Contra the insistence of feminists, most women don’t want what the worst men do.

Columnist Ross Douthat has stirred up a hornet’s nest by commenting on a new study suggesting that being the parent of a girl may nudge people toward the Republican party. Douthat speculated that watching daughters cope with a “social landscape in which sex has been decoupled from marriage,” and in which young men cruise through the sexual marketplace leaving broken hearts in their wake, may cause mothers and fathers to embrace more conservative mores regarding love and sex.

Well. Judging from the sulfuric response, Douthat has transgressed gravely. Ann Friedman, writing in New York magazine, thunders:

Are we supposed to believe that the solution to a biological double-standard is a sexual double-standard? That women who want it all later in life must spend their youth prim and sexless, waiting for men to prove that they’ve got themselves together both professionally and emotionally? There’s one little problem: We like sex. None of us are going back to a world in which we only put out once he’s put a (promise/engagement/wedding) ring on it.

Every generation believes it has discovered sex. But, Friedman’s heated denials notwithstanding, women (on average) want different things from sexual relationships than men do, and recent generations of women have been ill served by feminism’s embrace of the sexual revolution. Feminists posited that women and men were identical in their sexuality, and that only an absurd double standard had required men to treat women respectfully.

When modern feminism debuted in the 1960s, it didn’t just urge women to be like men. It encouraged them to be like the worst men — carelessly promiscuous, vulgar, and selfish. Some men treated women as disposable pleasure vessels. Feminists regarded this not as a disgrace but as a challenge. Women who behaved the same way toward men were hailed as feminist pioneers.
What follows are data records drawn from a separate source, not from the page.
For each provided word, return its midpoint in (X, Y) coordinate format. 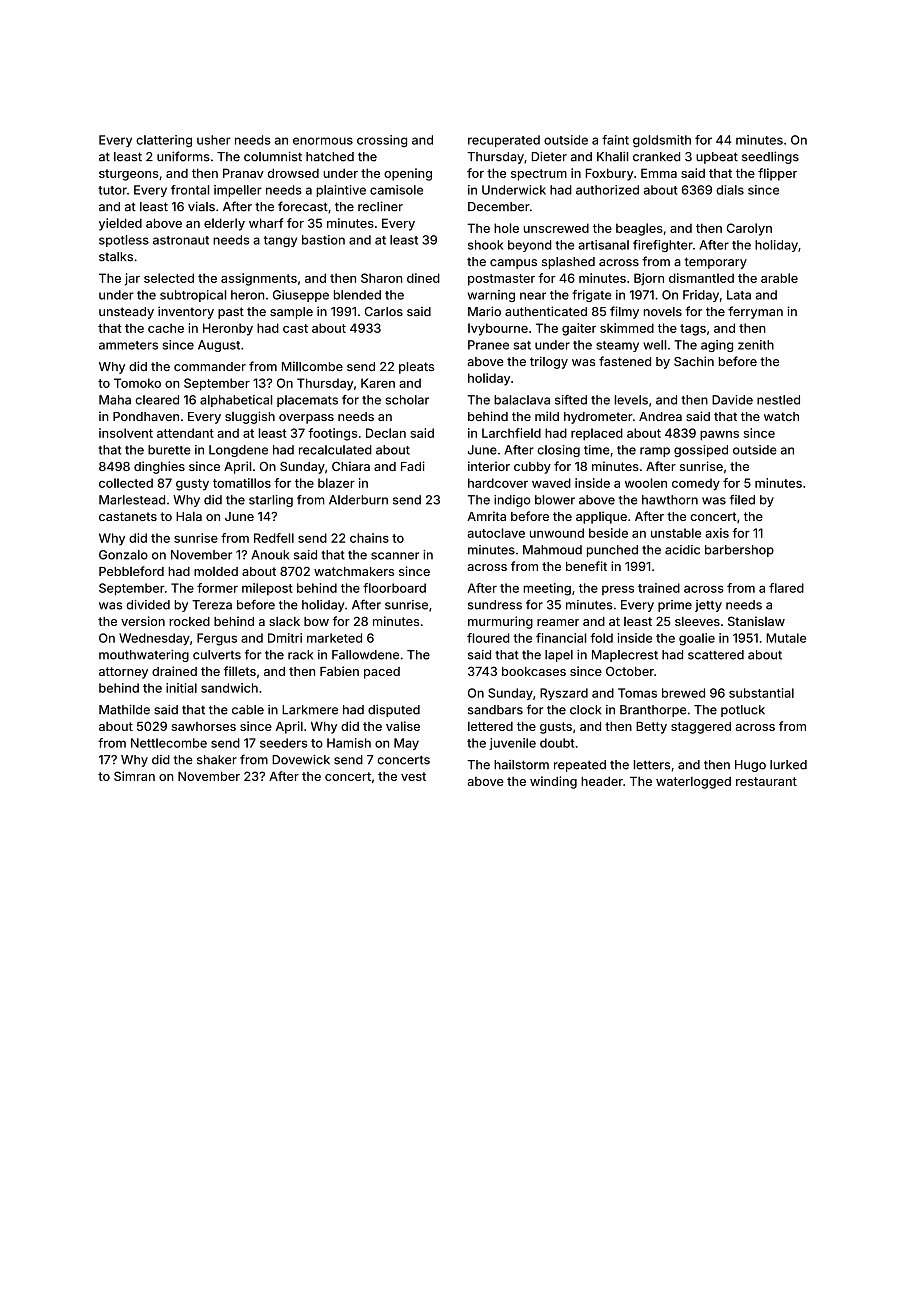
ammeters (128, 345)
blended (357, 295)
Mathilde (124, 710)
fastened (625, 361)
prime (675, 606)
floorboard (394, 588)
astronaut (181, 240)
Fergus (217, 639)
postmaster (501, 280)
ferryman (755, 312)
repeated (580, 766)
How do we know that women are more interested in committed relationships than in casual sexual encounters? Only an age that has lost touch with common sense would ask, but as it happens, there is social-science evidence. Consider the differences in behavior where men outnumber women and vice versa – i.e., when the sex ratio is unequal. As James Q. Wilson noted in The Marriage Problem, at various times and places, when marriageable men greatly outnumber marriageable women, monogamy and sexual restraint prevail. That’s because men are forced to compete on women’s terms. The reverse is true as well. When men call the shots, because women greatly outnumber men, monogamy declines and promiscuity increases.
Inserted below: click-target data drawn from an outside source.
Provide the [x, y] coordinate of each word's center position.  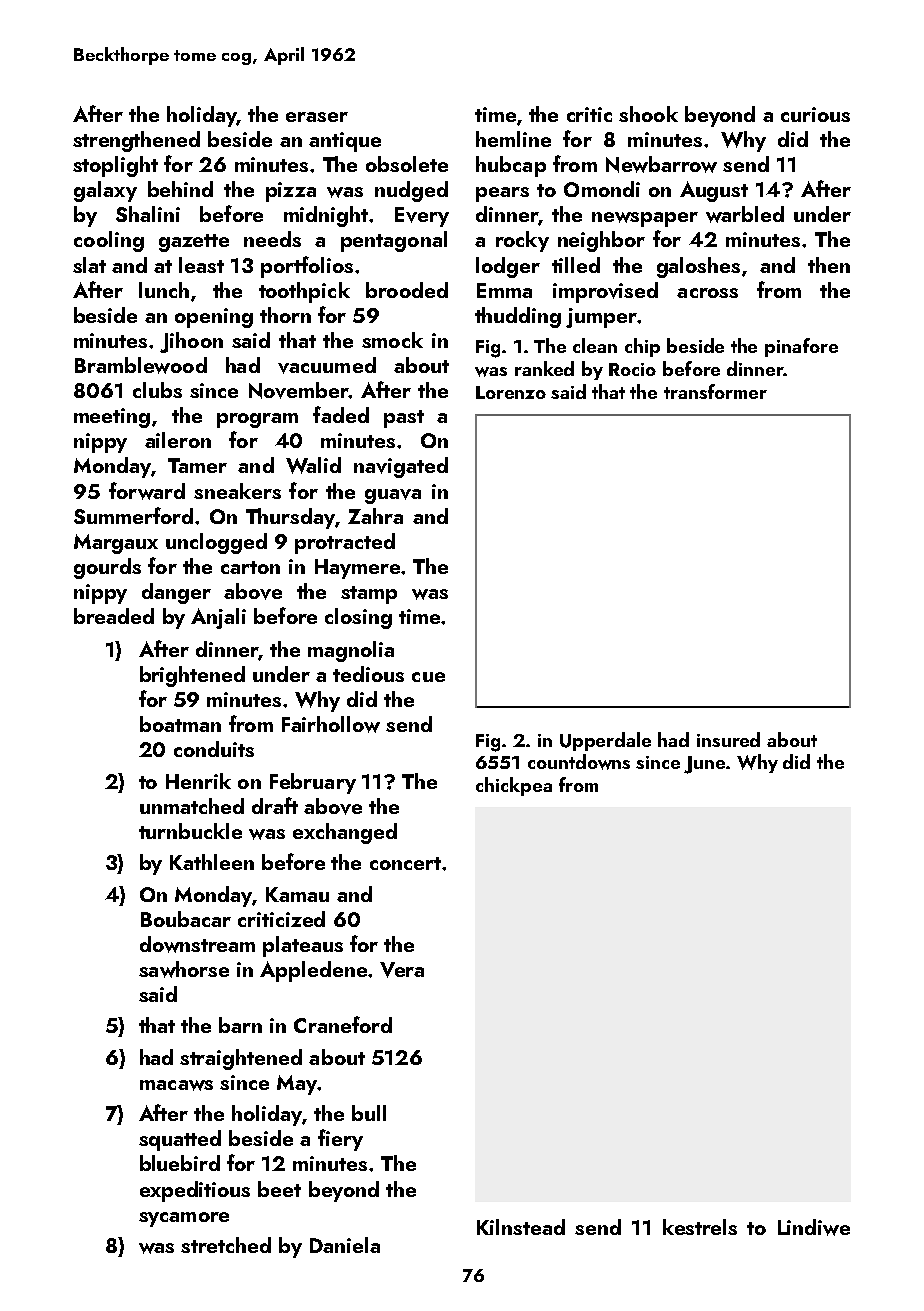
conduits [214, 749]
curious [815, 114]
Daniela [345, 1245]
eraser [317, 117]
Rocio [632, 369]
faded [341, 414]
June [704, 765]
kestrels [700, 1227]
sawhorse [184, 969]
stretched [226, 1245]
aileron [178, 440]
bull [369, 1113]
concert [405, 863]
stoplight [115, 166]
These patterns have been observed from China to Louisiana to post–World War I Europe. Mark Regnerus and Jeremy Uecker, authors of Premarital Sex in America, found the same on college campuses. “Virginity is more common on those campuses where women comprise a smaller share of the student body. . . . By contrast, on campuses where women outnumber men, they are more negative about campus men, hold more negative views of their relationships, go on fewer dates, are less likely to have a boyfriend, and receive less commitment in exchange for sex.”

Without permission from feminists, the hookup culture, which disserves both sexes, but women more, would be impossible. A recent New York Times magazine piece about hooking up suggested that college women who arrive on campus hoping to find a boyfriend are quickly disappointed. They sometimes offer oral sex at a first encounter (not date), as much to “get it over with” as anything else. Feminism has brought this liberation to you, ladies. 

Both men and women express regret about casual sexual hookups, but women more. And the premise that women want exactly the same things as men in just the same way has created a booming industry of campus rape accusations, miscarriages of justice, “Take Back the Night” marches, and mutual suspicion between the sexes. Why are there no men marching against female sexual harassment and vanishingly few charges? Did dramatically more men become rapists after the sexual revolution encouraged drunken bed hopping, or have the looser standards confused more young men about the (brace yourselves) greater vulnerability of women? And who taught men that women didn’t need special consideration of any kind?

Most women don’t want what the worst men have always wanted — sex with no strings attached. Women are all about strings. They want intimacy, tenderness, and commitment — all of which have been placed further out of reach by feminism’s conquest of the culture.

Mona Charen is a nationally syndicated columnist. © 2013 Creators Syndicate, Inc.